Vincent liet zijn modellen vergelijkbare houdingen aannemen als de figuren op de prenten uit zijn collectie.

E.G. Dalziel, Detail uit London sketches – Sunday afternoon, 1 pm – Waiting for the public house to open, in The Graphic 9 (10 January 1874)
Vincent van Gogh, Treurende vrouw, 1883, Kröller-Müller Museum
Figuurgroepen

Auguste Lançon, Een groep sneeuwruimers, in La Vie Moderne 3 (29 januari 1881)

Figuurgroepen

Vincent hoopte vooral veel te leren van plaatjes met figuurgroepen. Die vond hij zelf moeilijk om te tekenen.

In Opgebroken straat krioelt iedereen door elkaar. Vincent componeerde deze tekening met behulp van losse figuurstudies. Het is hem niet goed gelukt samenhang in de voorstelling te brengen. De onderlinge verhoudingen van de figuren zijn niet erg overtuigend.

Vincent van Gogh, Opgebroken straat, 1882, Nationalgalerie, Berlijn

Van die groepen volk die ’t een of ander doen. Maar wat is het moeielijk daar leven en beweging in te krijgen en de figuren op hun plaats en van elkaar af te krijgen.


Aan zijn broer Theo vanuit Den Haag, 17 september 1882

In de aquarel De armen en het geld is het Vincent al veel beter gelukt eenheid in de groep figuren te krijgen. Het bestuderen van zijn collectie houtgravures – zoals die van Small - heeft duidelijk vruchten afgeworpen.

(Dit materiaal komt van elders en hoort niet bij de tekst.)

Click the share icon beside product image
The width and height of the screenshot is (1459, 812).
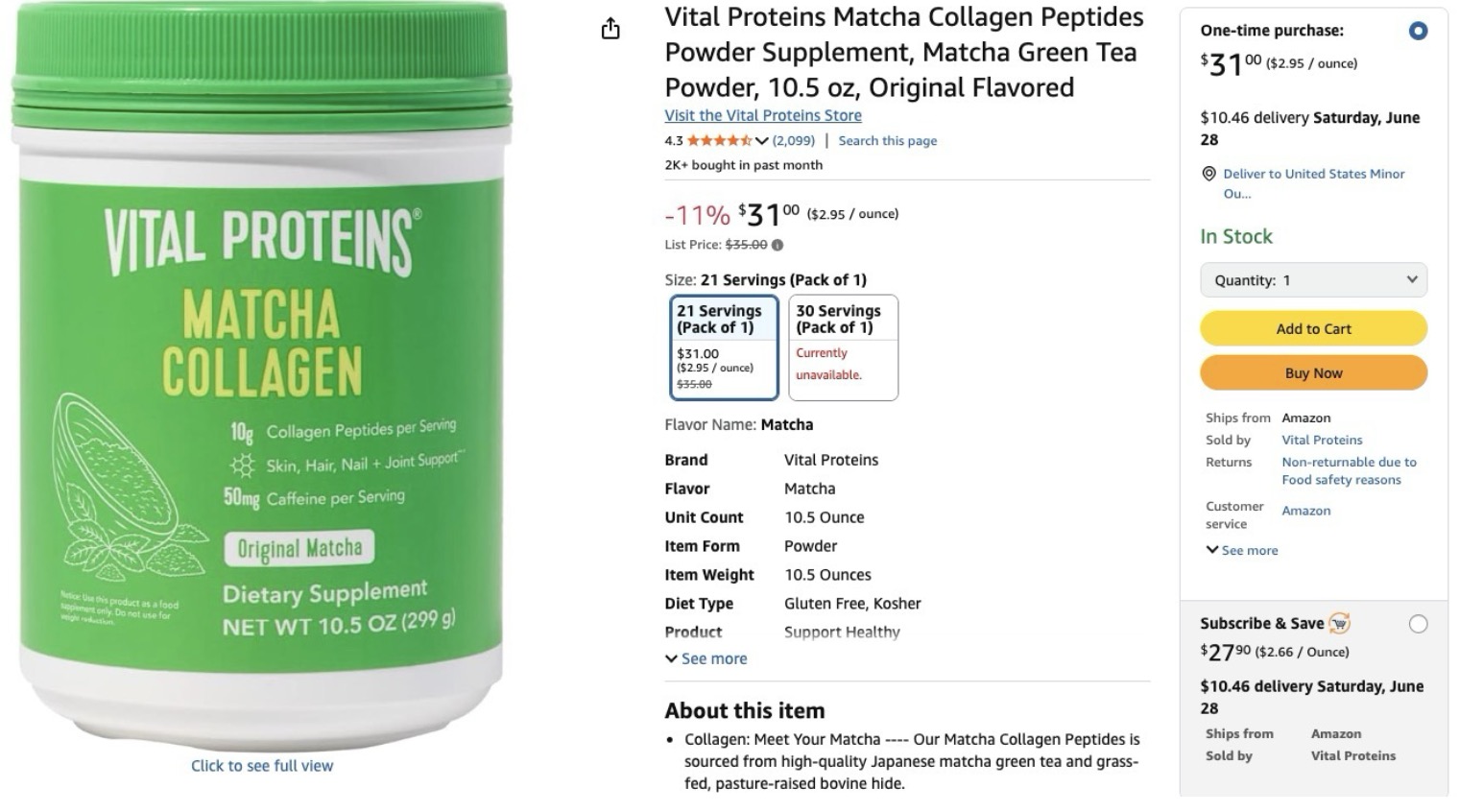click(x=610, y=29)
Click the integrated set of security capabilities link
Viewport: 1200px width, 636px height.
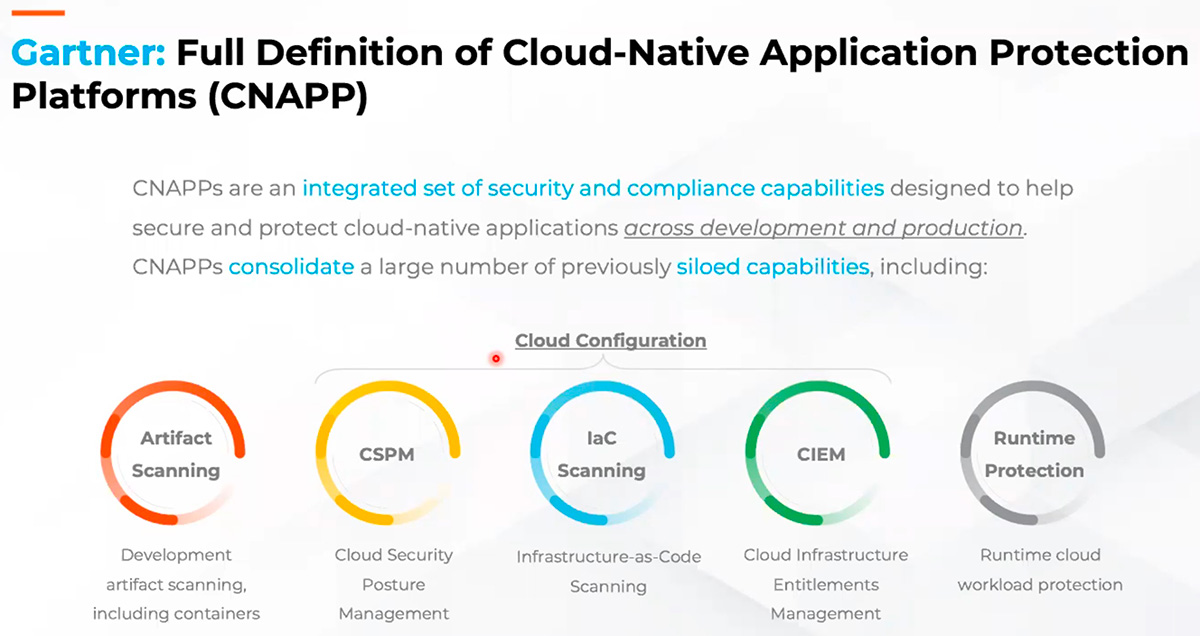click(x=594, y=188)
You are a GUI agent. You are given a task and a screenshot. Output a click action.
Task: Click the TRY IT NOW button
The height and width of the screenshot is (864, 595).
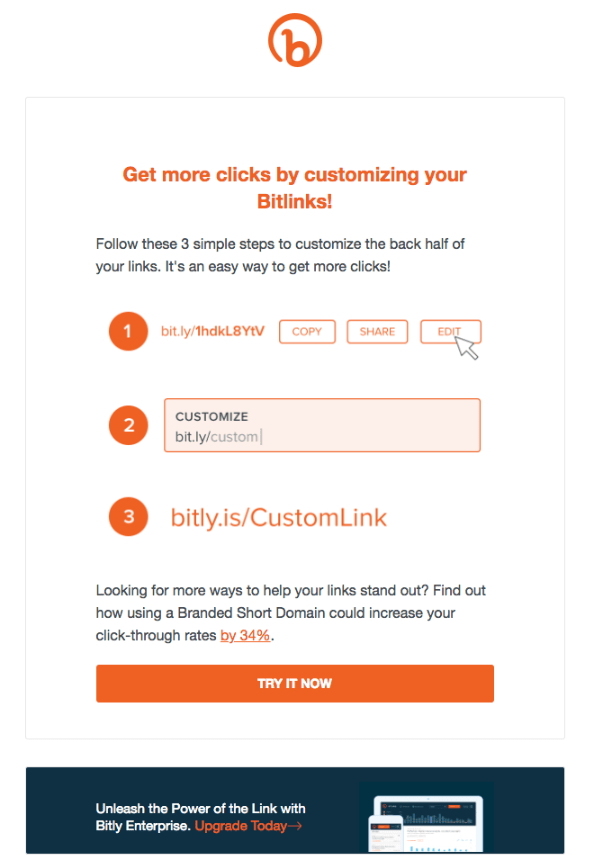295,683
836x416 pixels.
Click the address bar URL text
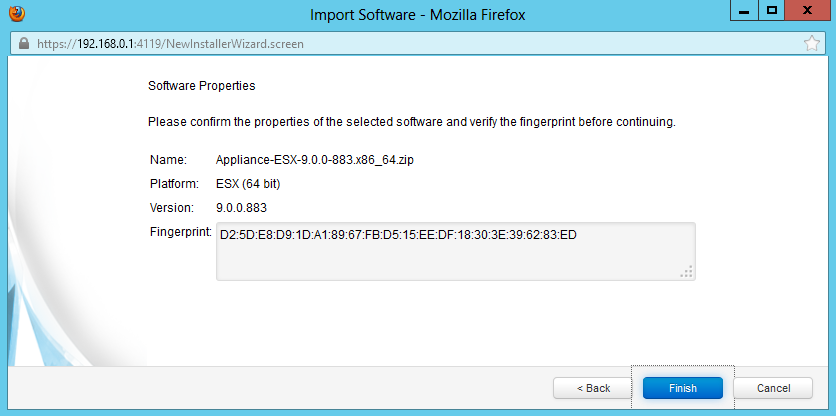click(170, 44)

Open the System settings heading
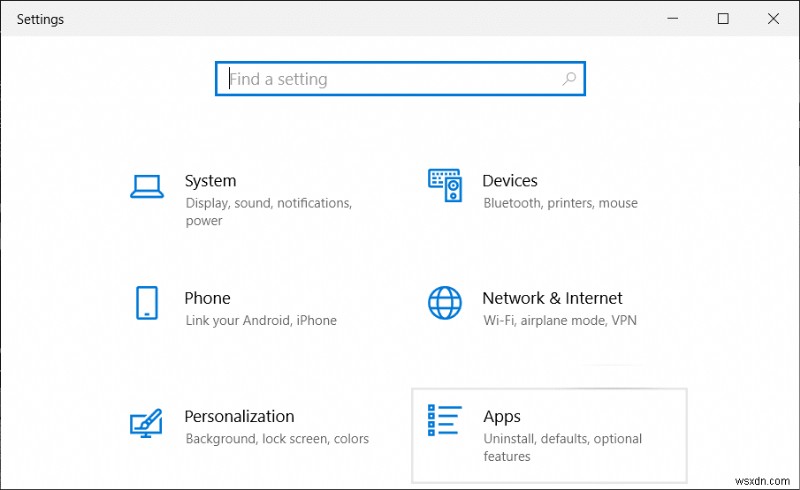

Naar William Small, A Queue in Paris During the Siege, The Graphic 3 (11 maart 1871)
Vincent van Gogh, De armen en het geld, 1882

Vincent wilde aanvankelijk proberen voor de geïllustreerde tijdschriften te werken. Geleidelijk aan liet hij dat plan los. Hij verzamelde toen steeds minder tijdschriftillustraties.

Vincent besloot ‘all round’ schilder worden. Andere inspiratiebronnen, zoals Japanse prentkunst, werden belangrijker…

Mijn werkplaats is nog al dragelijk. vooral omdat ik een partij japansche prentjes tegen de muren heb gespeld die mij erg amuseeren. Ge weet wel, van die vrouwenfiguurtjes in tuinen of aan ’t strand, ruiters, bloemen, knoestige doorntakken.